Problem to solve ▸
Start at the line below containing "This screenshot has height=787, width=1512." and stop at the line containing "1512x795 pixels.". Repeat every line of that stretch exactly, and nothing outside it.

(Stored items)
*****

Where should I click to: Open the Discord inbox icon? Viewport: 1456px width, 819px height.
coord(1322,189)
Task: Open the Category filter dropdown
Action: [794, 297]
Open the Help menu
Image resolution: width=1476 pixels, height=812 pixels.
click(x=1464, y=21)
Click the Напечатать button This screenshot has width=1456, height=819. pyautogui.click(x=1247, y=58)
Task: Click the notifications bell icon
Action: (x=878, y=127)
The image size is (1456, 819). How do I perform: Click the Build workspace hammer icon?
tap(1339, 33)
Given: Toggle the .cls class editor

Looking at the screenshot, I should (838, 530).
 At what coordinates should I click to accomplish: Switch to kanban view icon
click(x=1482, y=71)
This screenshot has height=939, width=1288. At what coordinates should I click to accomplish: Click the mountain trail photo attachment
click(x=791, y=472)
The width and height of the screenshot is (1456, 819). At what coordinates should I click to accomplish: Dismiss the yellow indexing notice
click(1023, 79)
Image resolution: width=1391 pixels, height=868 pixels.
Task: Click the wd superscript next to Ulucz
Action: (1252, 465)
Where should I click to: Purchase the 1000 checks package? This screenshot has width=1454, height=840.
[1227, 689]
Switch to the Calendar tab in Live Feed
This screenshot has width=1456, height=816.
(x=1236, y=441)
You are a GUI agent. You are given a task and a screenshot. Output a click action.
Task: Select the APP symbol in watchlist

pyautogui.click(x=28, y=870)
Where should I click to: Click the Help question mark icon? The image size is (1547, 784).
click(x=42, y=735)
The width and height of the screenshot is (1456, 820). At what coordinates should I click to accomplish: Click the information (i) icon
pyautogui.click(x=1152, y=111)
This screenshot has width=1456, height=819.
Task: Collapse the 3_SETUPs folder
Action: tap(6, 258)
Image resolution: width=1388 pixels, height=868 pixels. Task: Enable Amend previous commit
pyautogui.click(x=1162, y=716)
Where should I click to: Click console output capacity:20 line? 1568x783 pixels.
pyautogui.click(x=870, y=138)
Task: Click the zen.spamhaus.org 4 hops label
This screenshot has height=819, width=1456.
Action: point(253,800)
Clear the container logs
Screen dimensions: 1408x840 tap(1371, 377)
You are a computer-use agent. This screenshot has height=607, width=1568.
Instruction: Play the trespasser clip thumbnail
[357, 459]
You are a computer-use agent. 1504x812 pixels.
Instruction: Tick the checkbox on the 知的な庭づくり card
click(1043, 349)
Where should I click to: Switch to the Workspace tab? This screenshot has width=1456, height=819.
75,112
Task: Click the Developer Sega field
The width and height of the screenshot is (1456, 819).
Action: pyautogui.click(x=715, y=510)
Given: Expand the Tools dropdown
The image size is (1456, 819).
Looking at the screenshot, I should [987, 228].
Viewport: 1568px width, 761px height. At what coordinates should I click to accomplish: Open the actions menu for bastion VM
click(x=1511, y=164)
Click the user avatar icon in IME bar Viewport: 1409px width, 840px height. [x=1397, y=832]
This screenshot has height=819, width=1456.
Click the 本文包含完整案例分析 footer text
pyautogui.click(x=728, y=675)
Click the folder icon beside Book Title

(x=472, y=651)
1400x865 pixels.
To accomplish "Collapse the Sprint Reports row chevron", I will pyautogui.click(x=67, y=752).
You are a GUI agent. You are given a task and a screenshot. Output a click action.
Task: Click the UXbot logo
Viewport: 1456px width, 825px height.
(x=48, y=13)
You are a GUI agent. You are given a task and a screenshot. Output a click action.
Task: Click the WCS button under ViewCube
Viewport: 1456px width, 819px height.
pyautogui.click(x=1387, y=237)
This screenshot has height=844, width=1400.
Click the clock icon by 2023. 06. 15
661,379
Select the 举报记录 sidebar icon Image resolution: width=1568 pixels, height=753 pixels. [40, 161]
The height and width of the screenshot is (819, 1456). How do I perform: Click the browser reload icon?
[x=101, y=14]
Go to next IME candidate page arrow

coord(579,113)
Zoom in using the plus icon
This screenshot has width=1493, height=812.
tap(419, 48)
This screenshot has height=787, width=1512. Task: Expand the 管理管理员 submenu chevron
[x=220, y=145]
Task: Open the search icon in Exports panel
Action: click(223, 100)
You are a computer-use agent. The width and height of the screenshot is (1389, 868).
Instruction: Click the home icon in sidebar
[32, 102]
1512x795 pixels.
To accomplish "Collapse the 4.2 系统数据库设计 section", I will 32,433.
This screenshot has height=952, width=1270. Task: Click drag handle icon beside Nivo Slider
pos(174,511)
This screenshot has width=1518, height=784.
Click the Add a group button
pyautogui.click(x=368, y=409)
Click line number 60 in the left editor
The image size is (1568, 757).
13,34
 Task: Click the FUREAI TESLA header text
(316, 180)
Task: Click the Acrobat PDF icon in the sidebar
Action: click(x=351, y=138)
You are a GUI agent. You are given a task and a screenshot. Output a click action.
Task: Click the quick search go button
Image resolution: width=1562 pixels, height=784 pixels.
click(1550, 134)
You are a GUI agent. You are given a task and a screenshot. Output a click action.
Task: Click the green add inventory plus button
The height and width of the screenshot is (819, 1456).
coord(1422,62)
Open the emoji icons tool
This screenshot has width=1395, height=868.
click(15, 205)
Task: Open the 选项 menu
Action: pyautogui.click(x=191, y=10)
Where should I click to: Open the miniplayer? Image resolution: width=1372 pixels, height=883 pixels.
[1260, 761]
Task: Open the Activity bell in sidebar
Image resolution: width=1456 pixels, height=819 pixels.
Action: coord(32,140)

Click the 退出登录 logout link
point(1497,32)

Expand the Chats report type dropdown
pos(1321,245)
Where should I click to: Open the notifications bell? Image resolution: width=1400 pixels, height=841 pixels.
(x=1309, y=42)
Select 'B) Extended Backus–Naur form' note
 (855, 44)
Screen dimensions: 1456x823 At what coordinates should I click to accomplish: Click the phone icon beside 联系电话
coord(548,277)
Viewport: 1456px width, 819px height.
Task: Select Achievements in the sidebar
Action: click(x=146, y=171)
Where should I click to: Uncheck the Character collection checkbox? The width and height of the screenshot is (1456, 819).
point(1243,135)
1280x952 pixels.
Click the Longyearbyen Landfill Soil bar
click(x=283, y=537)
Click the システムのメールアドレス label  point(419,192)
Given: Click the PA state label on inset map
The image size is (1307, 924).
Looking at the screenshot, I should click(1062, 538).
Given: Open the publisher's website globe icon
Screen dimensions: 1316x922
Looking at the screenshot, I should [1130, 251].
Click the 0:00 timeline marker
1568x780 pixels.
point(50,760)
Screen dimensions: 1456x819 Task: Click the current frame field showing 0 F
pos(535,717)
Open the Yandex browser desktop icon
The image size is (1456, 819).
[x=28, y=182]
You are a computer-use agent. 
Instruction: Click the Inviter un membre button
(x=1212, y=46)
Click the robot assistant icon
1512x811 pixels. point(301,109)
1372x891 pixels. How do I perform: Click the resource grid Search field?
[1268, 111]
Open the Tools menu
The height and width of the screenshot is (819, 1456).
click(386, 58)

*****

Task result ▸
This screenshot has height=787, width=1512. Task: Expand the 管理管理员 submenu chevron
[x=220, y=145]
Task: Open the search icon in Exports panel
Action: click(223, 100)
You are a computer-use agent. The width and height of the screenshot is (1389, 868).
Instruction: Click the home icon in sidebar
[32, 102]
1512x795 pixels.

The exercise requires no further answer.